▶ [REQUIRED WORK] Restate each of the lines below word for word and drop every picture.

Stored dataset items
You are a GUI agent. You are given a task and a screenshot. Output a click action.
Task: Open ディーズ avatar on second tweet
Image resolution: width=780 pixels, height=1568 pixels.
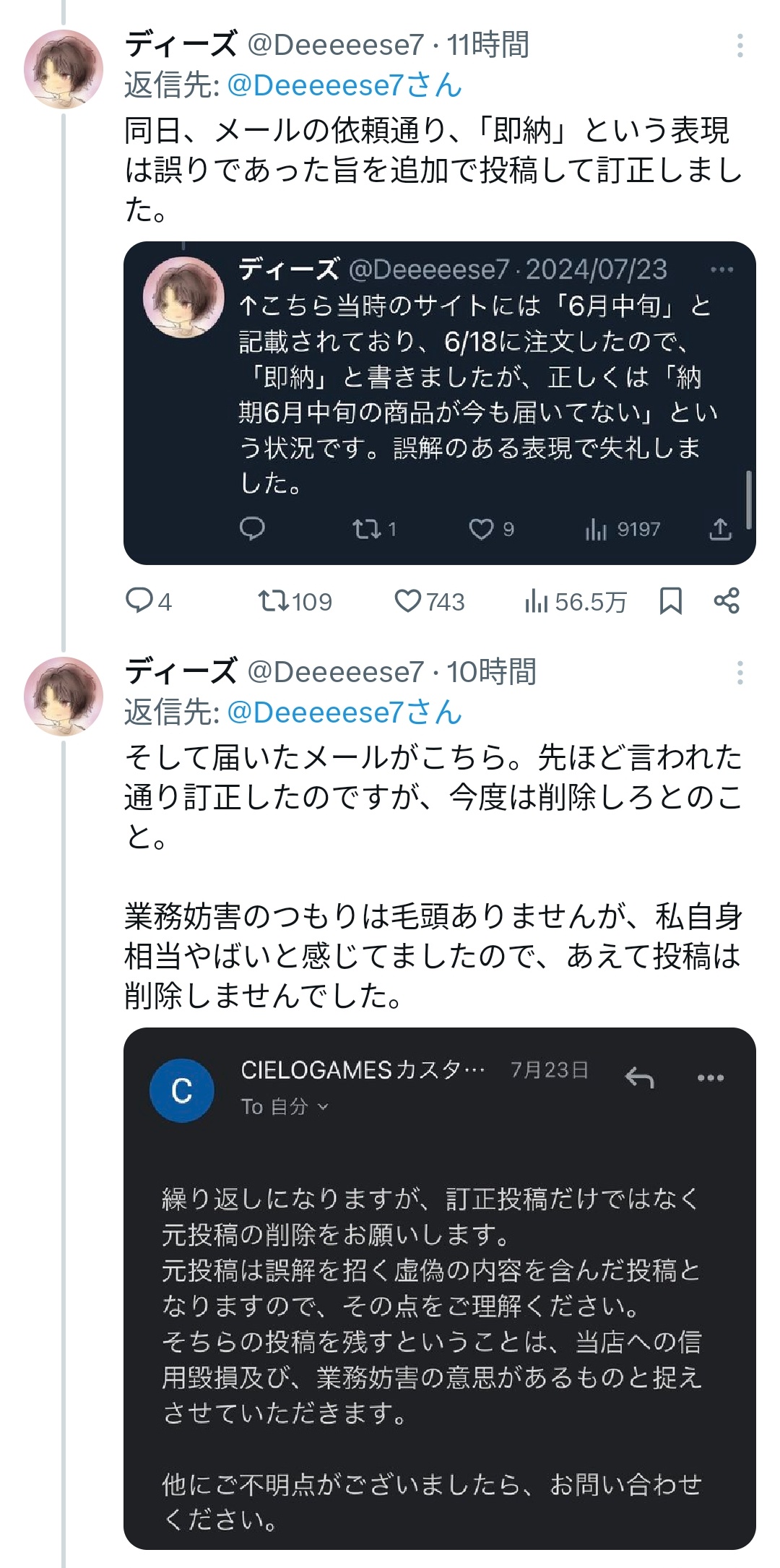(64, 697)
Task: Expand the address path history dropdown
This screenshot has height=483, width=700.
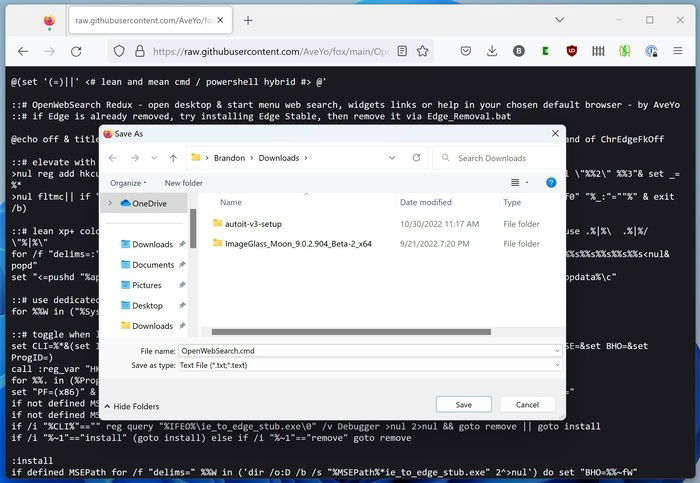Action: (x=392, y=158)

▶ [ANSWER SPACE]
You are a GUI agent. You are given a task and a screenshot. Output a click action.
Task: Open ディーズ avatar on second tweet
Image resolution: width=780 pixels, height=1568 pixels.
(64, 697)
Task: Expand the address path history dropdown
This screenshot has height=483, width=700.
Action: (x=392, y=158)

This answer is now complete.